In order to show the convergence of WGAN part, we plotted the estimated Wasserstein values defined as | − 𝔼[D(x)] + 𝔼[D(G(z))]| in Eq. (3). It can be observed in Fig. 4(c) that increasing the number of epochs did reduce the W-distance, although the decay rate becomes smaller. For the WGAN-VGG curve, the introduction of VGG loss has helped to improve the perception/visibility at a cost of a compromised loss measure. For the WGAN and WGAN-MSE curves, we would like to note that what we computed is a surrogate for the W-distance which has not been normalized by the total number of pixels, and if we had done such a normalization the curves would have gone down closely to zero after 100 epochs.
D. Denoising Results
To show the denoising effect of the selected networks, we took two representative slices as shown in Figs. 5 and 7. And Figs. 6 and 8 are the zoomed regions-of-interest (ROIs) marked by the red rectangles in Figs. 5 and 7. All the networks demonstrated certain denoising capabilities. However, CNN-MSE blurred the images and introduced waxy artifacts as expected, which are easily observed in the zoomed ROIs in Figs. 6e and 8e. WGAN-MSE was able to improve the result of CNN-MSE by avoiding over-smooth but minor streak artifacts can still be observed especially compared to CNN-VGG and WGAN-VGG. Meanwhile, using WGAN or GAN alone generated stronger noise (Figs. 6g and 8g) than the other networks enhanced a few white structures in the WGAN/GAN generated images, which are originated from the low dose streak artifact in LDCT images, while on the contrary the CNN-VGG and WGAN-VGG images are visually more similar to the NDCT images. This is because the VGG loss used in CNN-VGG and WGAN-VGG is computed in a feature space that is trained previously on a very large natural image dataset [48]. By using VGG loss, we transferred the knowledge of human perception that is embedded in VGG network to CT image quality evaluation. The performance of using WGAN or GAN alone is not acceptable because it only maps the data distribution from LDCT to NDCT but does not guarantee the image content correspondence. As for the lesion detection in these two slices, all the networks enhance the lesion visibility compared to the original noisy low dose FBP images as noise is reduced by the different approaches.

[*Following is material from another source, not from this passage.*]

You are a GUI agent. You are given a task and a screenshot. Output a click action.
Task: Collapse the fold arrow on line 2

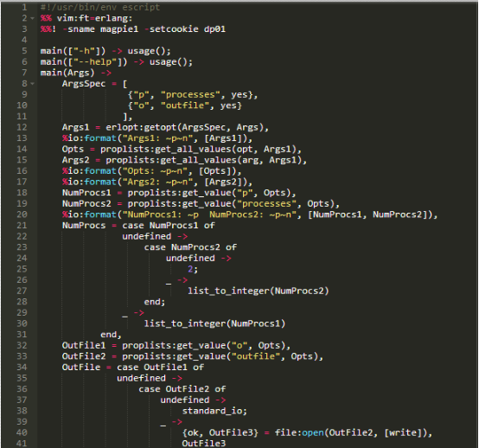[32, 18]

As for iterative reconstruction technique, the reconstruction results depend greatly on the choices of the regularization parameters. The implemented dictionary learning reconstruction (DictRecon) result gave the most aggressive noise reduction effect compared to the network outputs as a result of strong regularization. However, it over-smoothed some fine structures. For example, in Fig. 8, the vessel pointed by the green arrow was smeared out while it is easily identifiable in NDCT as well as WGAN-VGG images. Yet, as an iterative reconstruction method, DictRecon has its advantage over post-processing method. As pointed by the red arrow in Fig 8, there is a bright spot which can be seen in DictRecon and NDCT images, but is not observable in LDCT and network processed images. Since the WGAN-VGG image is generated from LDCT image, in which this bright spot is not easily observed, it is reasonable that we do not see the bright spot in the images processed by neural networks. In other words, we do not want the network to generate structure that does not exist in the original images. In short, the proposed WGAN-VGG network is a post-processing method and information that is lost during the FBP reconstruction cannot easily be recovered, which is one limitation for all the post-processing methods. On the other hand, as an iterative reconstruction method, DictRecon algorithm generates images from raw data, which has more information than the post-processing methods.
E. Quantitative Analysis
For quantitative analysis, we calculated the peak-to-noise ratio (PSNR) and structural similarity (SSIM). The summary data are in Table II. CNN-MSE ranks the first in terms of PSNR, while WGAN is the worst. Since PSNR is equivalent to the per-pixel loss, it is not surprising that CNN-MSE, which was trained to minimize MSE loss, outperformed the networks trained to minimize other feature-based loss. It is worth noting that these quantitative results are in decent agreement with Fig. 4, in which CNN-MSE has the smallest MSE loss and WGAN has the largest. The reason why WGAN ranks the worst in PSNR and SSIM is because it does not include either MSE or VGG regularization. DictRecon achieves the best SSIM and a high PSNR. However, it has the problem of image blurring and leads to blocky and waxy artifacts in the resultant images. This indicates that PSNR and SSIM may not be sufficient in evaluating image quality.
TABLE II.
Fig. 5 | Fig. 7 | |||
---|---|---|---|---|
PSNR | SSIM | PSNR | SSIM | |
|
|
|||
LDCT | 19.7904 | 0.7496 | 18.4519 | 0.6471 |
CNN-MSE | 24.4894 | 0.7966 | 23.2649 | 0.7022 |
WGAN-MSE | 24.0637 | 0.8090 | 22.7255 | 0.7122 |
CNN-VGG | 23.2322 | 0.7926 | 22.0950 | 0.6972 |
WGAN-VGG | 23.3942 | 0.7923 | 22.1620 | 0.6949 |
WGAN | 22.0168 | 0.7745 | 20.9051 | 0.6759 |
‘1 GAN | 21.8676 | 0.7581 | 21.0042 | 0.6632 |
DictRecon | 24.2516 | 0.8148 | 24.0992 | 0.7631 |
In the reviewing process, we found two papers using similar network structures. In [38], Wolterink et al. trained three networks, i.e. GAN, CNN-MSE, and GAN-MSE for cardiac CT denoising. Their quantitative PSNR results are consistent with our counterpart results. And Yu et al. [39] used GAN-VGG to handle the de-alising problem for fast CS-MRI. Their results are also consistent with ours. Interestingly, despite the high PSNRs obtained by MSE-based networks, the authors in the two papers all claim that GAN and VGG loss based networks have better image quality and diagnostic information.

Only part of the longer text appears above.